(Stored data)
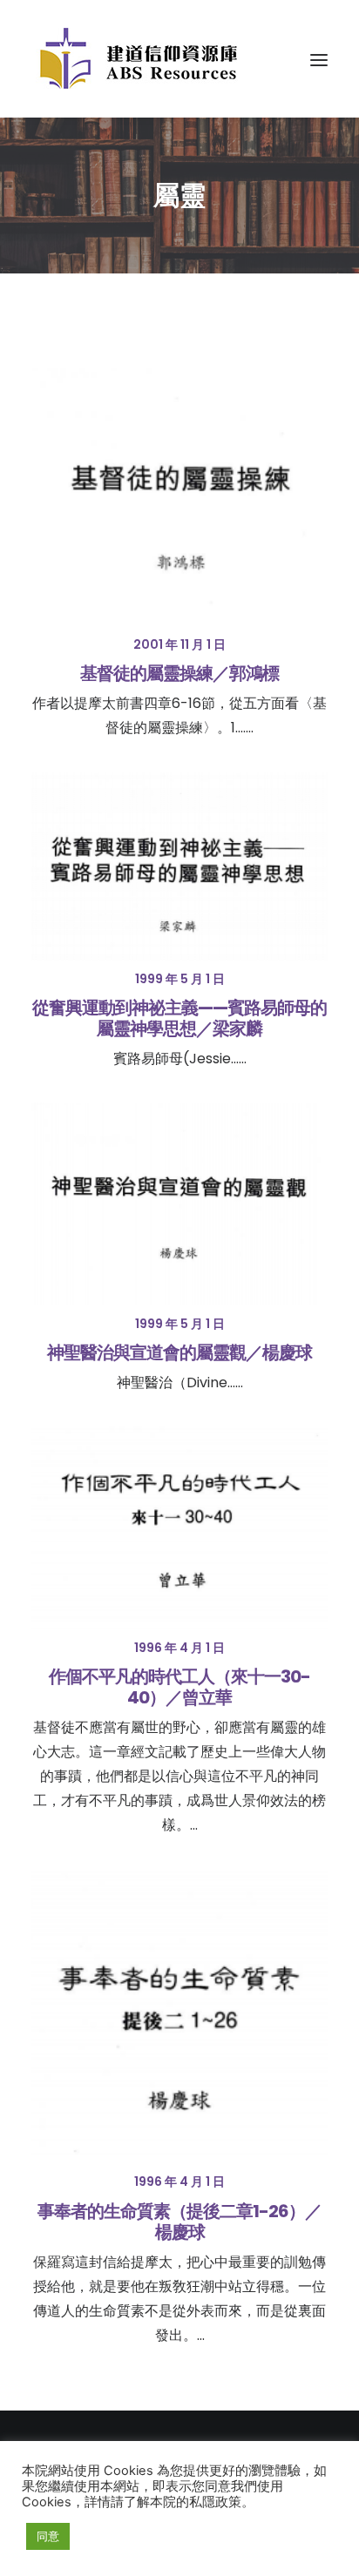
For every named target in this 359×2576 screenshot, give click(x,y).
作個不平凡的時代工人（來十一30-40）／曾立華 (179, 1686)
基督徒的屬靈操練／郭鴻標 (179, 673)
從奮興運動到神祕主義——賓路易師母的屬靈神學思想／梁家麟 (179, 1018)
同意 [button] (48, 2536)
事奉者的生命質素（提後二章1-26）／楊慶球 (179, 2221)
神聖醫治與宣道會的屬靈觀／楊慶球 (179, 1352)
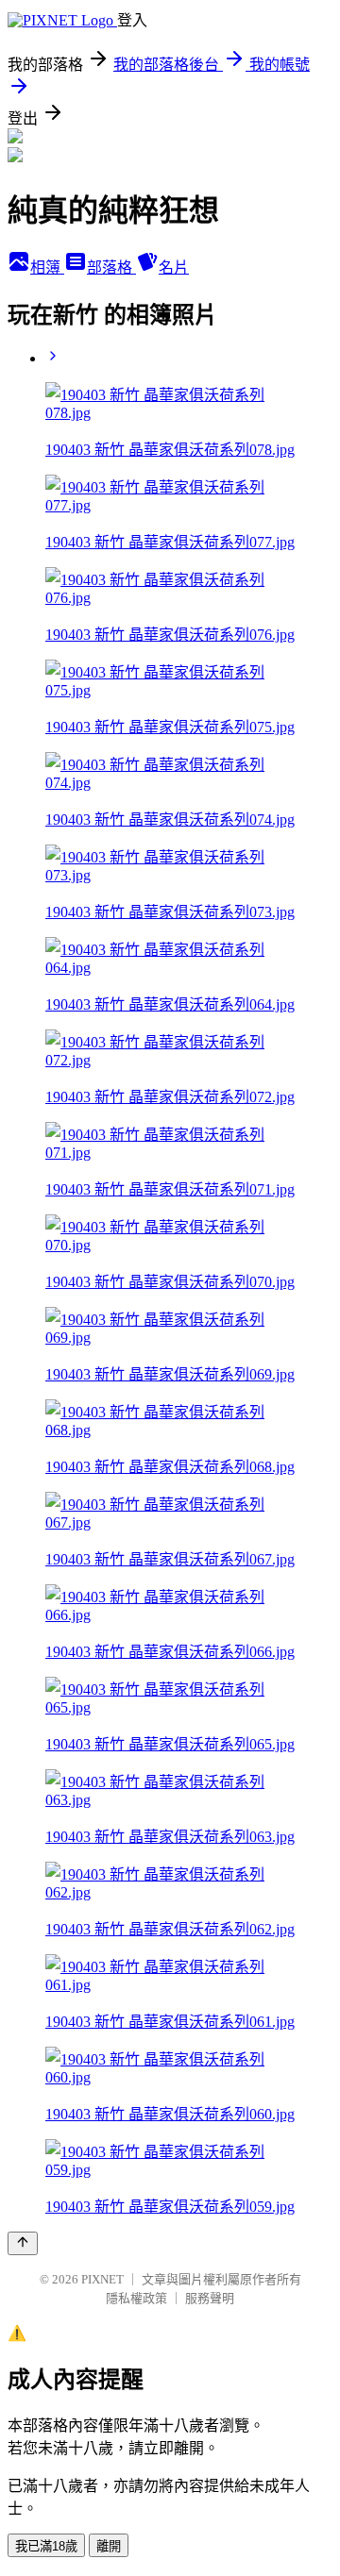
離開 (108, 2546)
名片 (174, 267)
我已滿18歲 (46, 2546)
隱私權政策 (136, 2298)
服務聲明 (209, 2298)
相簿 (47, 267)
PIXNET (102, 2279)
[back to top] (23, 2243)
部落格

■ Prompt ■
Copy nothing but the lines from the line holding "基督徒的屬靈操練／郭鴻標 (179, 673)" through the last line of the entries, exactly, while leaving out the pictures.

■ Task response ■
基督徒的屬靈操練／郭鴻標 (179, 673)
從奮興運動到神祕主義——賓路易師母的屬靈神學思想／梁家麟 (179, 1018)
同意 [button] (48, 2536)
事奉者的生命質素（提後二章1-26）／楊慶球 (179, 2221)
神聖醫治與宣道會的屬靈觀／楊慶球 (179, 1352)
離開 (108, 2546)
名片 (174, 267)
我已滿18歲 (46, 2546)
隱私權政策 (136, 2298)
服務聲明 (209, 2298)
相簿 (47, 267)
PIXNET (102, 2279)
[back to top] (23, 2243)
部落格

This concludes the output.